● WORK INSTRUCTIONS
1: Answer these questions using the extract on fund taxation, giving one line for each:
(a) How long must Fund shares be held for a gain or loss on a taxable disposition to be treated as long-term?
(b) Within how many days before or after a disposition will buying other shares of the Fund cause a loss to be disallowed?
(c) What may the Fund be required to sell to raise cash for distributions tied to securities issued at a discount?
2: Continue the extract on fund taxation from the point where it stops.

Such distributions are likely to occur in respect of shares purchased at a time
when the Fund's net asset value reflects gains that are either unrealized, or
realized but not distributed. Such realized gains may be required to be
distributed even when the Fund's net asset value also reflects unrealized
losses. Distributions are taxable to a shareholder even if they are paid from
income or gains earned by the Fund prior to the shareholder''s investment (and
thus included in the price paid by the shareholders).

  Securities Issued or Purchased at a Discount.  The Fund's investment in
securities issued at a discount and certain other obligations will (and
investments in securities purchased at a discount may) require the Fund to
accrue and distribute income not yet received. In order to generate sufficient
cash to make the requisite distributions, the Fund may be required to sell
securities in its portfolio that it otherwise would have continued to hold.

  Capital Loss Carryover.  Distributions from capital gains are generally made
after applying any available capital loss carryovers.

  Sale or Redemption of Shares.  The sale, exchange or redemption of Fund shares
may give rise to a gain or loss. In general, any gain or loss realized upon a
taxable disposition of shares will be treated as long-term capital gain or loss
if the shares have been held for more than 12 months. Otherwise the gain or loss
on the taxable disposition of Fund shares will be treated as short-term capital
gain or loss. However, if a shareholder sells shares at a loss within six months
of purchase, any loss will be disallowed for federal income tax purposes to the
extent of any exempt-interest dividends received on such shares. In addition,
any loss realized upon a taxable disposition of shares held for six months or
less but not disallowed as provided in the preceding sentence will be treated as
long-term, rather than short-term, to the extent of any long-term

                                       49


capital gain distributions received by the shareholder with respect to the
shares. All or a portion of any loss realized upon a taxable disposition of Fund
shares will be disallowed if other shares of the Fund are purchased within 30
days before or after the disposition. In such a case, the basis of the newly
purchased shares will be adjusted to reflect the disallowed loss.

  From time to time the Fund may make a tender offer for its Common Shares.  It
is expected that the terms of any such offer will require a tendering
shareholder to tender all Common Shares and dispose of all APS, held, or
considered under certain attribution rules of the Code to be held, by such
shareholder.  Shareholders who tender all Common Shares and dispose of all APS
held, or considered to be held, by them will be treated as having sold their
shares and generally will realize a capital gain or loss.  If a shareholder
tenders fewer than all of its Common Shares, or retains a substantial portion
of its APS, such shareholder may be treated as having received a taxable
dividend upon the tender of its Common Shares.  In such a case, there is a
remote risk that non-tendering shareholders will be treated as having received
taxable distributions from the Fund.  Likewise, if the Fund redeems some but not
all of the APS held by a holder of APS and such shareholder is treated as having
received a taxable dividend upon such redemption, there is a remote risk that
Common Shareholders and non-redeeming holders of APS will be treated as having
received taxable distributions from the Fund.  To the extent that the Fund
recognizes net gains on the liquidation of portfolio securities to meet such
tenders of Common Shares, the Fund will be required to make additional
distributions to its shareholders.

● INFORMATION SHOWN
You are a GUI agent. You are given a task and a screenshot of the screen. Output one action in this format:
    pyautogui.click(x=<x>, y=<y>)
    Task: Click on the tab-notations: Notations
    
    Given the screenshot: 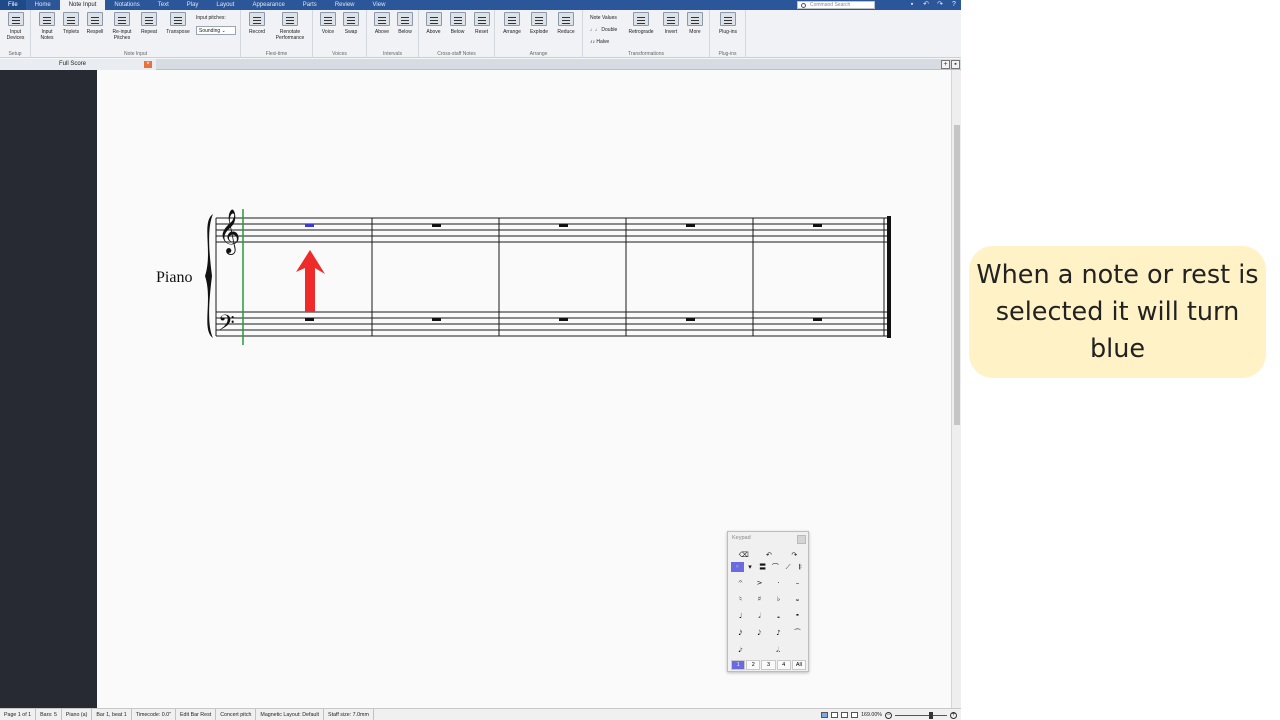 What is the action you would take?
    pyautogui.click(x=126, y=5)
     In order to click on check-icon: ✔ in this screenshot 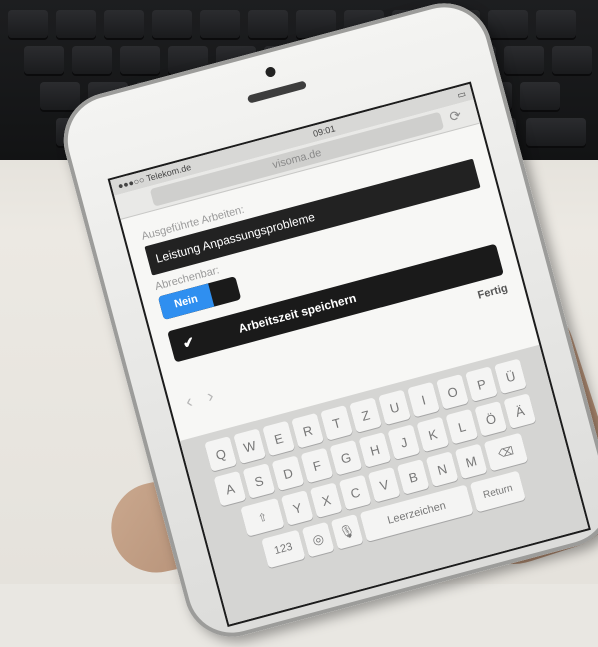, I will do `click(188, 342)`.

● WRITTEN RESPONSES
1:
(a) More than 12 months.
(b) 30 days.
(c) Securities in its portfolio that it otherwise would have continued to hold.

2:
  Backup Withholding.  The Fund generally is required to withhold and remit to
the U.S. Treasury a percentage of the taxable dividends and other distributions
paid to any individual shareholder who fails to properly furnish the Fund with a
correct taxpayer identification number (TIN), who has under-reported dividend
or interest income, or who fails to certify to the Fund that he or she is not
subject to such withholding.  Pursuant to recently enacted tax legislation, the
backup withholding tax rate will be (i) 30.5% for amounts paid after August 6,
2001 through the end of 2001, (ii) 30% for amounts paid during 2002 and 2003,
(iii) 29% for amounts paid during 2004 and 2005, and (iv) 28% for amounts paid
during 2006 through 2010.   This legislation will expire and the backup
withholding rate will be 31% for amounts paid after December 31, 2010, unless
Congress enacts tax legislation providing otherwise.

  The Service recently revised its regulations affecting the application to
foreign investors of the back-up withholding and withholding tax rules described
above. The new regulations are generally effective for payments made after
December 31, 2000. In some circumstances, the new rules increase the
certification and filing requirements imposed on foreign investors in order to
qualify for exemption from the back-up withholding tax rates and for reduced
withholding tax rates under income tax treaties. Foreign investors in the Fund
should consult their tax advisers with respect to the potential application of
these new regulations.

  General.  The federal income tax discussion set forth above is for
general information only.  Prospective investors should consult their tax
advisers regarding the specific federal tax consequences of purchasing, holding,
and disposing of shares of the Fund, as well as the effects of state, local and
foreign tax law and any proposed tax law changes.

                                       50


     STATE TAX MATTERS.  Tax matters pertaining to California are set forth in
Appendix B.

     PERFORMANCE RELATED AND COMPARATIVE INFORMATION

     The Fund may be a suitable investment for a shareholder who is a resident
of California and thinking of adding bond investments to his portfolio to
balance the appreciated stocks that the shareholder is holding.  The suitability
of an investment in Common Shares will depend upon a comparison of the after-tax
yield likely to be provided from the Fund with that from comparable tax-exempt
investments (including those not subject to the alternative minimum tax), and
from comparable fully taxable investments, in light of each such investor's tax
position.

     The Fund may quote certain performance-related information and may compare
certain aspects of its portfolio and structure to other substantially similar
closed-end funds as categorized by Lipper, Inc. ("Lipper"), Morningstar Inc. or
other independent services.  Comparison of the Fund to an alternative investment
should be made with consideration of differences in features and expected
performance.  The Fund may obtain data from sources or reporting services, such
as Bloomberg Financial ("Bloomberg") and Lipper, that the Fund believes to be
generally accurate.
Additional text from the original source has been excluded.